Personal Accident insurance
Surgical accidents
Personal accident policies normally contain a schedule of benefits, indicating a fixed sum to be paid in the event of each of a range of injuries. Typically a policy will pay out only if the policyholder suffers “accidental bodily injury or death solely and directly as a result of an external, violent and visible cause”. A difficulty can arise when a policyholder suffers injury or dies in the course of a medical procedure. Some insurers argue that this is not “accidental bodily injury or death” or that the cause is not “external, violent and visible”. No medical procedure is entirely risk free, and the risks should be explained to the patient by the doctor before treatment.
In Ombudsman News 44, however, the FOS indicated that it felt that there were two categories of case which should be distinguished:
- cases where the patient was simply unlucky enough to fall into the small class of those who inevitably and unavoidably suffer complications as a result of surgery;
- cases where something unplanned or negligent happened before, during or after the surgery.
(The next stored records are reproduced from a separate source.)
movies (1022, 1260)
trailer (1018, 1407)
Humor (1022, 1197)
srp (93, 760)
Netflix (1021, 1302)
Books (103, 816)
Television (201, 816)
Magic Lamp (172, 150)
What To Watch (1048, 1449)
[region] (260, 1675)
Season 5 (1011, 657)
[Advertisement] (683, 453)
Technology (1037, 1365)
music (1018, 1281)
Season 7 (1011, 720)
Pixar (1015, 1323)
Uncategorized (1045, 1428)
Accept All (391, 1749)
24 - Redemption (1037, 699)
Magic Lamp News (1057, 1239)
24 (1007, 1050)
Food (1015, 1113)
In the latter case the FOS is prepared to ask insurers to meet claims.This approach is illustrated by the FOS in two examples taken from its files:
- Mrs G had an operation to remove a lump from her neck. During recovery, the wound started to bleed profusely, resulting in a massive haemorrhage. As a result of this, Mrs G died. The insurer refused to pay a personal accident claim. The FOS supported its decision. There was no accident: Mrs G was simply unfortunate to be one of those who suffer this type of complication.
- Mr T underwent minor surgery to correct a prolapsed disc. The operation appeared to be uneventful, but he later suffered haemorrhaging from a vertebral artery and died. The insurer refused to pay a personal accident claim. The FOS instructed it to do so. There was medical evidence that suggested the surgeon had negligently torn or cut the artery during the surgery. This was an accident: it was not a natural consequence of the risks inherent in surgery.
Unreasonably literal interpretations
Where one of the injuries specified under a personal accident insurance policy is suffered, disputes can arise as to whether the exact wording of the policy has been satisfied.
The FOS gives in Ombudsman News 1 the example of a family which was involved in a car accident whilst on holiday in Florida. Unfortunately the policyholder suffered the loss of all useful sight in one eye. Her travel insurance included personal accident cover, which had a sum insured of £25,000 in respect of “total and irrecoverable loss of all sight in one or both eyes”. The insurer obtained its own medical report, which identified that the policyholder retained a small percentage of peripheral vision – estimated at 2-3% of normal. On this basis the insurer rejected the claim, since there was not a total loss of all sight in the eye.
When the case was referred to the FOS the insurer offered an ex gratia payment of £12,500, half the sum insured. The FOS decided that the policyholder had, for all practical purposes, suffered a total loss of all sight in one eye. It instructed the insurer to settle the claim in full, with interest. This was hardly a surprising result, since the insurer's own medical expert had commented: “In theory, [the policyholder] had retained sight in the left eye. However, it was so minimal, it [would] be of no practical use to her. For practical purposes, [the policyholder] had lost all sight with the left eye.”